If a scientist said that something came from nothing without a cause, they can only mean it came into existence without a "physical cause" because physical reality is the only context in which they can speak about causes given the scientific method. For a scientist to claim that some event has no cause simply means that they can no longer identify physical causes in the classical sense commonly understood before quantum theory came along because physical activity at micro scales are probabilistic, spontaneous, and tend to have an element of randomness. But In principle a scientist cannot negate the possibility of a cause in an absolute existential sense; which is just a result of their scientific agnosticism as an extension of methodological naturalism. It just means that mechanistic type causes commonly perceived on the macro scale do not apply at the quantum level… It’s probabilistic, not deterministic.

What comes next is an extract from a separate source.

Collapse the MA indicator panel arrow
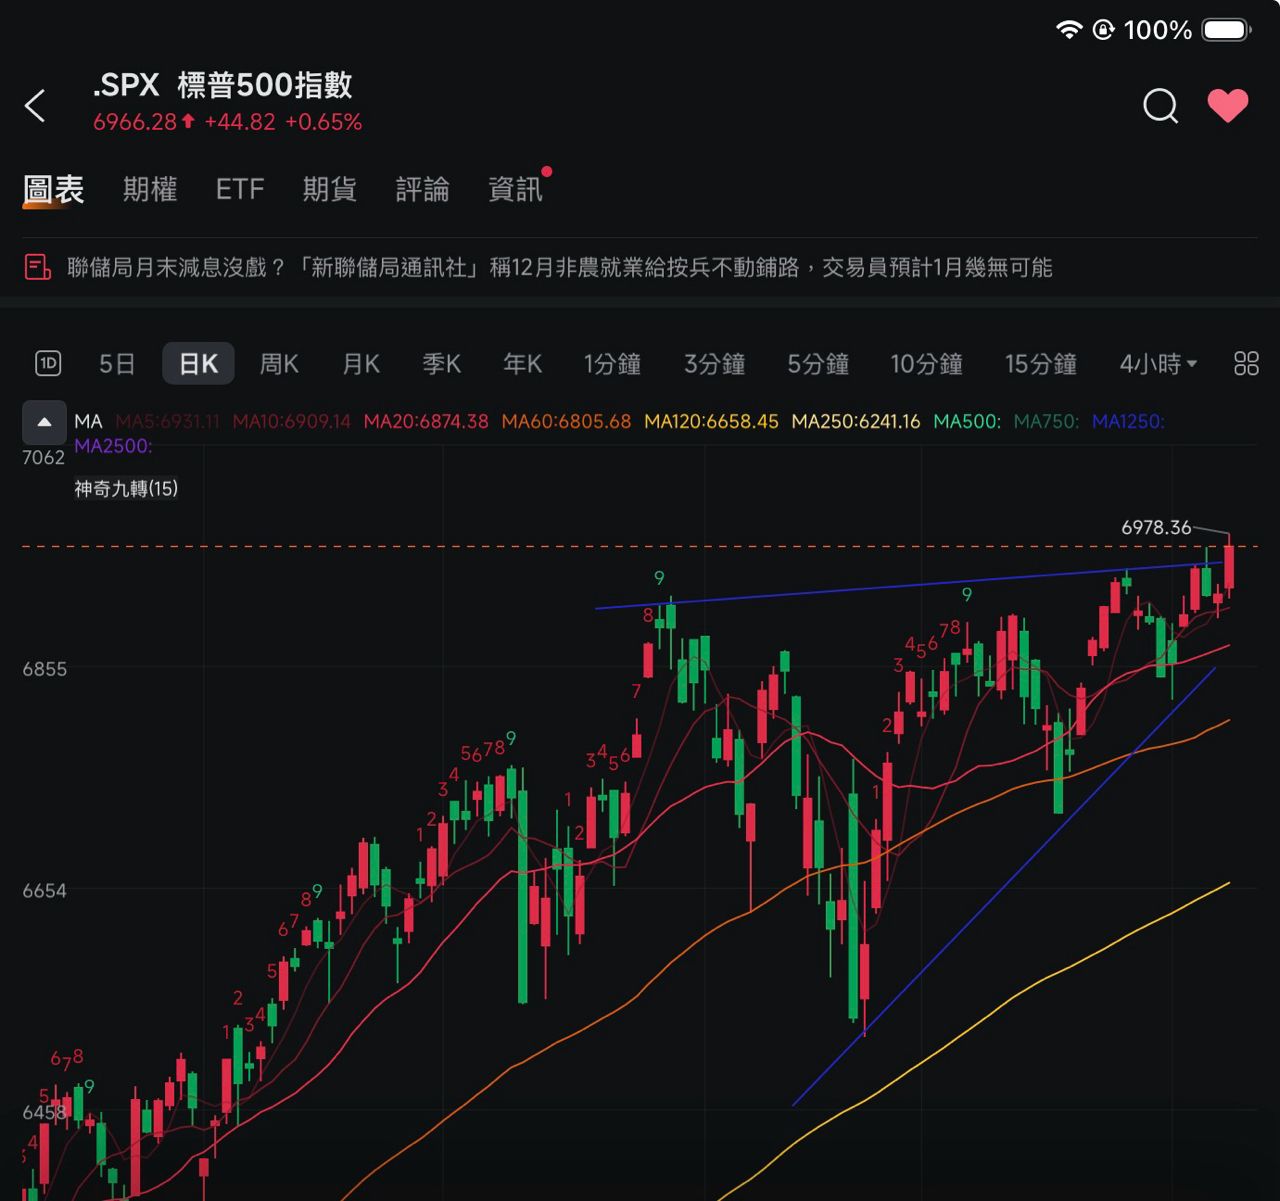Screen dimensions: 1280x1201 click(44, 422)
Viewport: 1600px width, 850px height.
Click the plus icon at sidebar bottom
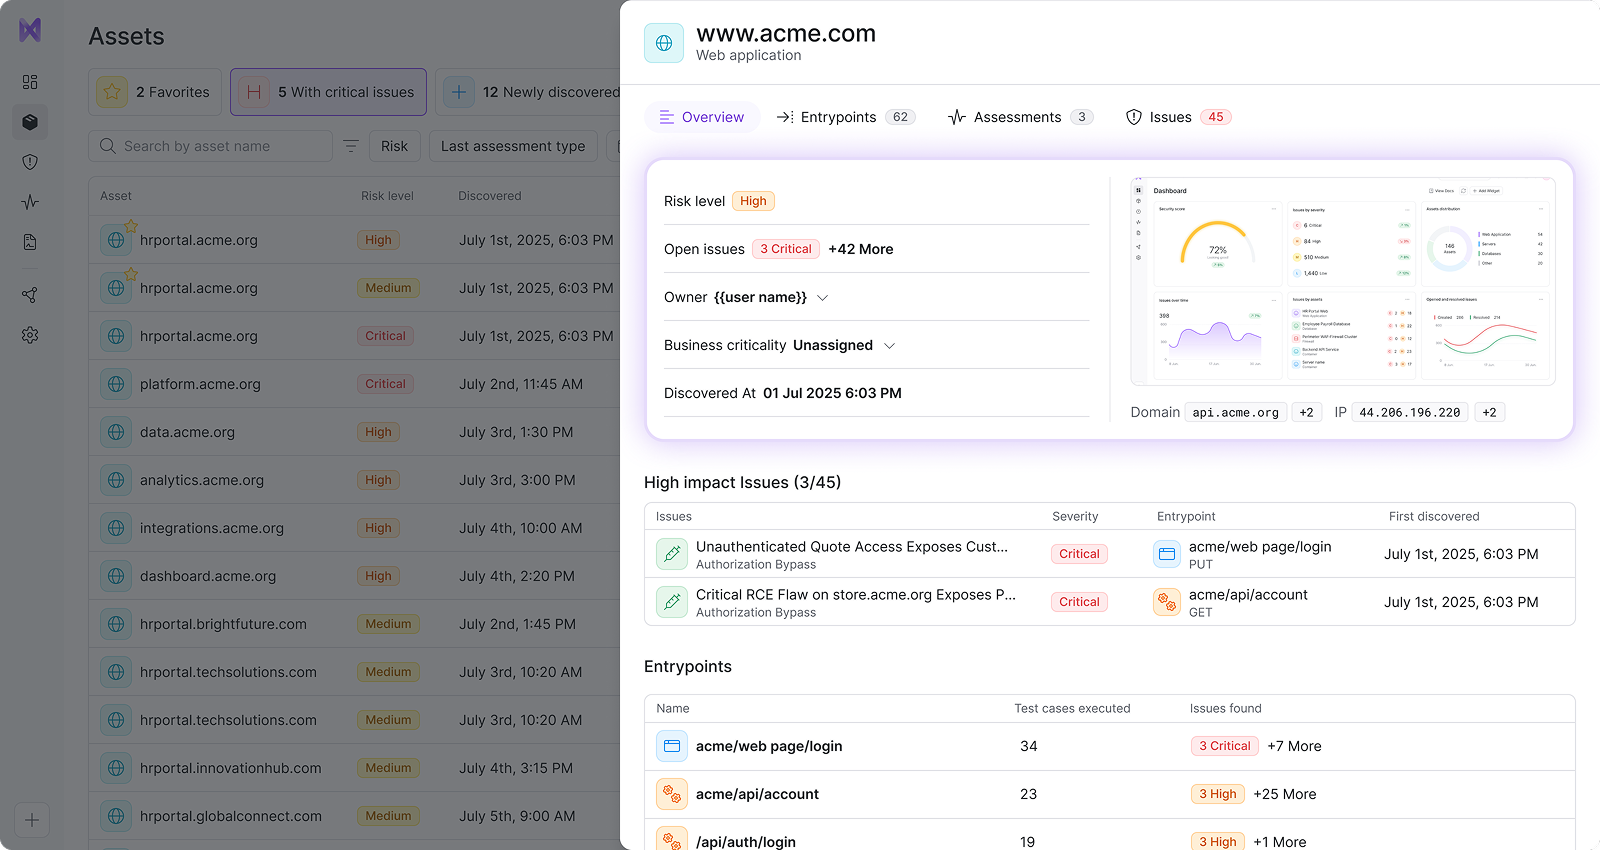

It’s reasonable to accept that, but when a scientist no-longer operates in the proper epistemological context they are overstepping the underlying epistemological principle of their method. science does not use metaphysical naturalism as their starting point, they use Methodological Naturalism. Any notion that they have proved that a thing has come from nothing without any conceivable cause for its existence is absurd and not science; it doesn’t even qualify as a hypothesis…
Quantum events might come into existence probabilistically or randomly in relation to space-time according to physical laws, but it doesn’t mean that such an event does not require a cause for its being since we are still talking about something moving from potential to actual, and potential cannot actualize itself…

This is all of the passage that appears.